Care Unveils Neutrally Controlled Ventilation Technology
At the 19th Annual Congress of the European Society of Critical Care Medicine (ESICM) in September, Maquet Critical Care (Maquet) announced the launch of its latest breakthrough in mechanical ventilation, Neurally Adjusted Ventilatory Assist (NAVA). Maquet’s new Servo-i ventilator with NAVA enables the patient’s respiratory center in the brain to control ventilation on a breath-by-breath basis. The new NAVA technology also enables a complete evaluation of neural respiratory control via the diaphragm’s electrical activity. In the words of researcher Christer Sinderby at St. Michael’s Hospital in Toronto, Canada, “It offers a unique monitoring capability for the medical staff.”

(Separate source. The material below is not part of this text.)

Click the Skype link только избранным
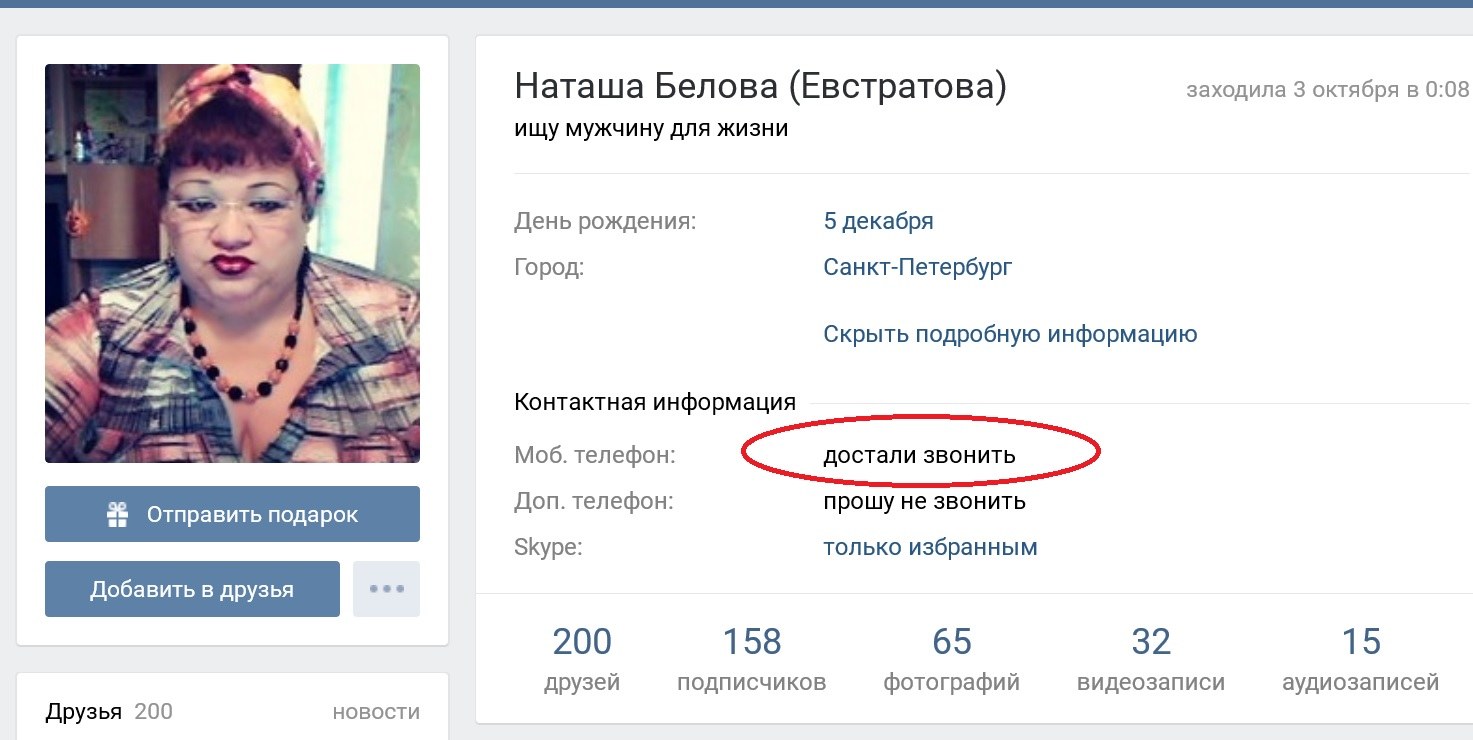Viewport: 1473px width, 740px height. pyautogui.click(x=930, y=548)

According to Maquet, the NAVA approach to mechanical ventilation is based on the patient’s neural respiratory output. Signals from the respiratory control center in the brain are transmitted through the phrenic nerve to the diaphragm, where a catheter captures the electrical activity (Edi) and feeds it to the ventilator. NAVA responds to this reading by providing the requested level of ventilatory support to the patient. As the ventilator and diaphragm work with the same signal, ventilation can be adjusted to the patient’s needs almost instantaneously.

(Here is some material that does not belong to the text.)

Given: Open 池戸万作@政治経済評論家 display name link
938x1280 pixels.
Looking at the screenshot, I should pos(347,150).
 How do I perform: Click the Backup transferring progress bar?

The electrical impulse from the diaphragm offers the first signal that a change in ventilation is needed, making NAVA a marked improvement over conventional mechanical ventilators, which sense patient effort by either a drop in airway pressure or a reversal in flow, the last and slowest reacting step in the chain of respiratory events. Maquet has identified a series of benefits associated with NAVA technology, including: improved synchrony between the patient and ventilator; increased lung protection and patient comfort through more accurate ventilatory support; and the ability to use the ventilator’s Edi signal to monitor various aspects of ventilation and inform decisions on patient sedation, unloading and extubation.
At present, NAVA technology is available on the Servo-i ventilator. The only equipment required in addition to the SERVO-i ventilator is NAVA software, an EdiModule and an Edi catheter. Maquet has stated that it will be possible for existing Servo-i users to upgrade their existing system with NAVA technology.
Introduces New Technologies to Enhance Critical Care
Dräger presented its Innovian® VF4 at Medica 2006. Innovian VF4 combines Innovian Perioperative Care and Innovian Critical Care (the next release of ChartAssist®). Innovian Perioperative Care is an operating room/anesthesia information management system that handles scheduling, pre-op, induction, intra-op and PACU. Innovian Critical Care is an intensive care documentation system with full electronic patient charting, scoring and printed reports. Innovian VF4 integrates these systems in one, easy-to-navigate interface, allowing clinicians a more comprehensive view of the patient’s care experience. In addition, Pick and Go® technology incorporates data from Infinity® monitors into the Innovian database. Clinicians may access the web-based system from anywhere within the hospital’s intranet network.
Infinity® Acute Care
Dräger recently launched its newInfinity® Acute Care System™, an innovative approach to managing and delivering acute care, integrating patient monitoring, therapy functions and information management. The system is designed to integrate most key acute patient care functions, including patient monitoring, ventilation, anesthesia, information technology, web applications and accessories, for virtually seamless data capture and access throughout the acute care process. Using the Medical Cockpit™ system hub, hospital staff may access patient and hospital information system data, access diagnostic images (using Siemens Medical Solutions syngo® technology), monitor patients and manage therapy devices.
Dräger recently introduced Infinity® TeleSmart, a patient-worn telemetry device. Infinity Tele- Smart features a color display, showing all monitored electrocardiogram leads, heart rate and pulse oxymetry at the patient’s side. The device integrates WiFi technology, allowing for continuous monitoring, even when the patient is outside the network coverage area. Used in conjunction with Infinity CentralStation, Infinity TeleSmart provides fast data access, rapid assessment, decision support and clinical reporting.
Pato Oxygen Sensor
Dräger presented its new Pato oxygen sensor at Medica 2006. Pato, short for “Paramagnetic thermal- conductive oxygen analyzer,” uses paramagnetism measurement principles and thermal oxygen conduction to selectively measure oxygen within a mixture of gases. Pato thus enables inhaled oxygen concentration measurement without relying on traditional electrochemical measurement principles. The device has a simple, robust structure and automatically adjusts itself to changing environmental conditions every 20 hours. Pato is already in use in the aviation industry and in Dräger’s Primus, Zeus® and Scio anesthetic systems.